Fish nearshore habitat-use patterns as ecological indicators of nursery quality
Anthropogenic factors have been identified as major stressors of nearshore environments such as estuaries, sea grass meadows and mangroves. We hypothesize that aquatic organisms functionally dependent on these habitats as nurseries respond to disturbances with subtle changes in their habitat-use patterns. We used a novel approach coupling behavioural change point analysis with fish otolith microchemistry to analyse continuous life history information independent of climate and physiological variability. Here we show that pre-industrial (1430–1640 CE) land use and fishing practices had little influence on the well synchronized migration behaviour of juvenile snapper Chrysophrys auratus in the Hauraki Gulf, New Zealand. In contrast, modern human disturbances have resulted in snapper spending less time in brackish nurseries and moving chaotically between habitats. Today, nearshore habitats have largely lost their nursery function for the species. Temporal comparison of habitat-use patterns is a powerful tool to evaluate past and present nursery habitat quality.
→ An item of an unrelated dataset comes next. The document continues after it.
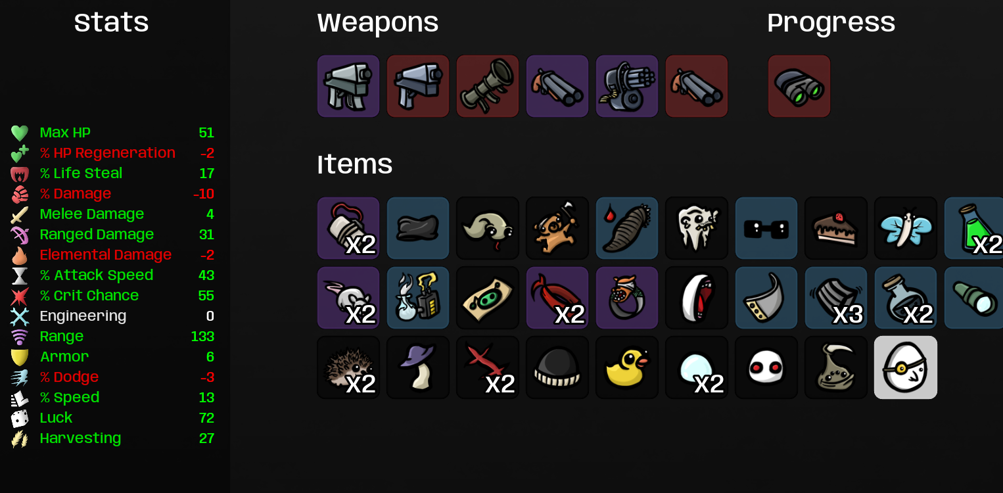
Task: Select the sunglasses item
Action: 766,228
Tracing changing life histories of tāmure (Chrysophrys auratus) in the Hauraki Gulf, New Zealand, through otolith chemistry
Tāmure (Australasian snapper, Chrysophrys auratus) is the most commonly identified fish in pre-European Māori middens in northern New Zealand. Tāmure reproduce in open water, after which their larvae migrate to nurseries in sheltered inshore environments. The range of suitable nursery habitats in the Hauraki Gulf has declined over the last century as agriculture and industry have had an impact on the quality of inshore waters. In this study, we address the question of whether pre-European Māori activities in the coastal zone also caused a decline in the range of nursery habitats available to tāmure populations. We compare the trace element chemistry of tāmure otoliths from four Hauraki Gulf assemblages using LA-ICP-MS. The first assemblage is from an archaeological site dating to the mid-fifteenth century AD; the second is from a sixteenth–seventeenth century AD site, while the other two are from modern fish catches close to archaeological sites. We examine the portion of the otolith relating to the larval and post-larval phases. Our results demonstrate both temporal and spatial variation in otolith chemistry concentrations in the immediate post-larval phases of otolith growth. This in turn suggests changes in the geochemistry of nursery zones through time and space. This provides a potential tool for evaluating indigenous effects on inshore fisheries from midden data. It also demonstrates the value of establishing pre-industrial baseline information from the archaeological record for coastal ecology studies.